Swift was a British weekly comics magazine published by in the UK as a junior companion to the Eagle.

Publication history 
It was founded by the Rev. Marcus Morris and launched by Hulton Press in 1954. After Hultons were sold to Odhams Press in 1959, Swift absorbed Odhams' weekly title Zip and inherited a number of its strips. Swift was merged into the Eagle in 1963.

Comics published in Swift

Arty and Crafty by Geoffrey Bond and Martin Aitchison
Calling U for Useless by Reg Parlett
The Fleet Family, drawn by Frank Bellamy, 1954
The Further Adventures of Robinson Crusoe, classic novel adaptation drawn by Richard Jennings
Ginger and Co, drawn by Neville Colvin, 1960-62
King Arthur and His Knights, by Clifford Makins and Frank Bellamy, 1955-56
Lochinvar’s Ride, illustrated by D. C. Eyles
Nigel Tawney, Explorer, drawn by Harry Winslade (as Redvers Blake)

*-*-*

- CHALLENGE 1
In the entries below, reproduce exactly the lines between the line containing "Tap the sandal product thumbnail" and the line containing "point(78,837)", inclusive, leaving out the pictures.

- DATA FOR PROCESSING
*-*-*

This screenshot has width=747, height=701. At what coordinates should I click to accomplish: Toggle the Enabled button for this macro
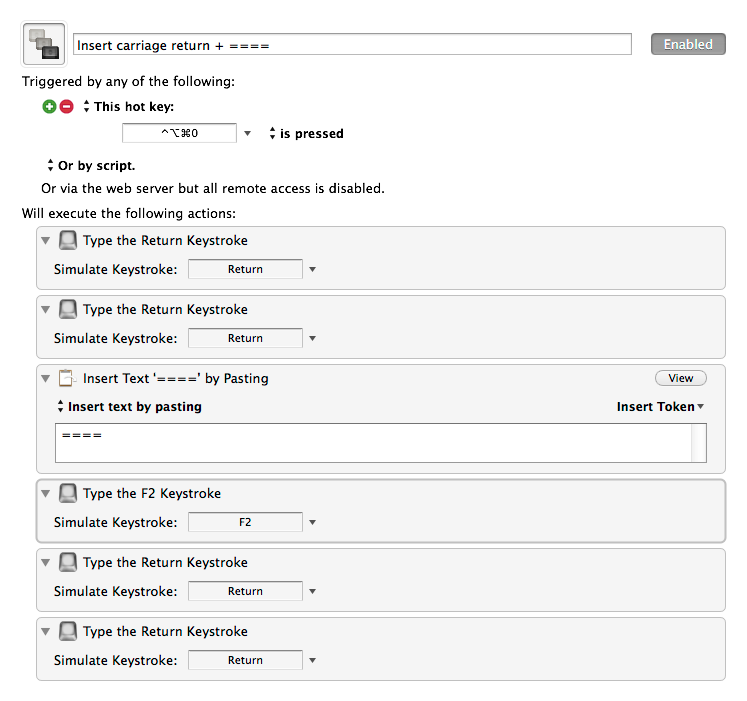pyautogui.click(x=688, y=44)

*-*-*

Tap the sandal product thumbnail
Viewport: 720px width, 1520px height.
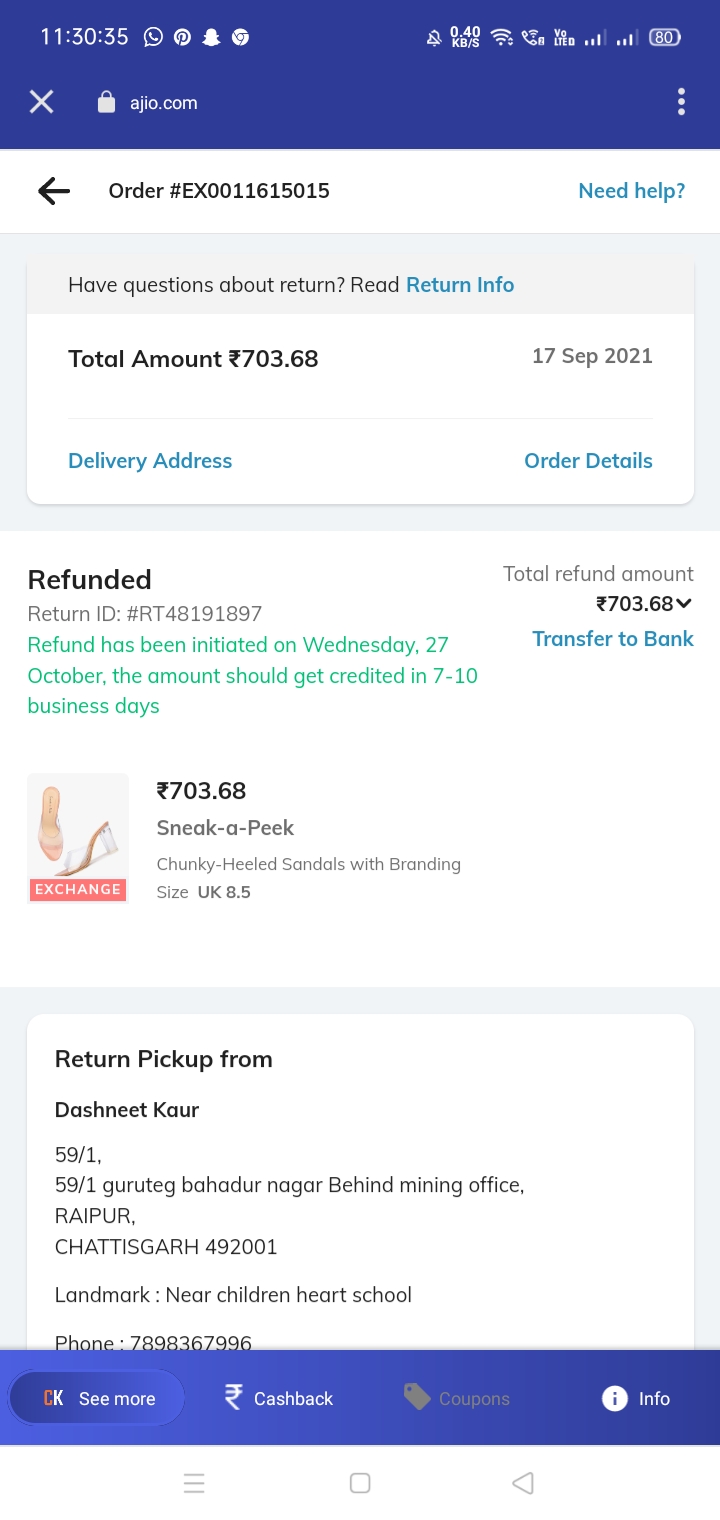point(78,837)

*-*-*

- CHALLENGE 2
Write out the passage of the Swift magazine article between "Comics published in" and "(as Redvers Blake)", inclusive, with no changes.

- EXPECTED OUTPUT 1
Tap the sandal product thumbnail
Viewport: 720px width, 1520px height.
point(78,837)

- EXPECTED OUTPUT 2
Comics published in Swift

Arty and Crafty by Geoffrey Bond and Martin Aitchison
Calling U for Useless by Reg Parlett
The Fleet Family, drawn by Frank Bellamy, 1954
The Further Adventures of Robinson Crusoe, classic novel adaptation drawn by Richard Jennings
Ginger and Co, drawn by Neville Colvin, 1960-62
King Arthur and His Knights, by Clifford Makins and Frank Bellamy, 1955-56
Lochinvar’s Ride, illustrated by D. C. Eyles
Nigel Tawney, Explorer, drawn by Harry Winslade (as Redvers Blake)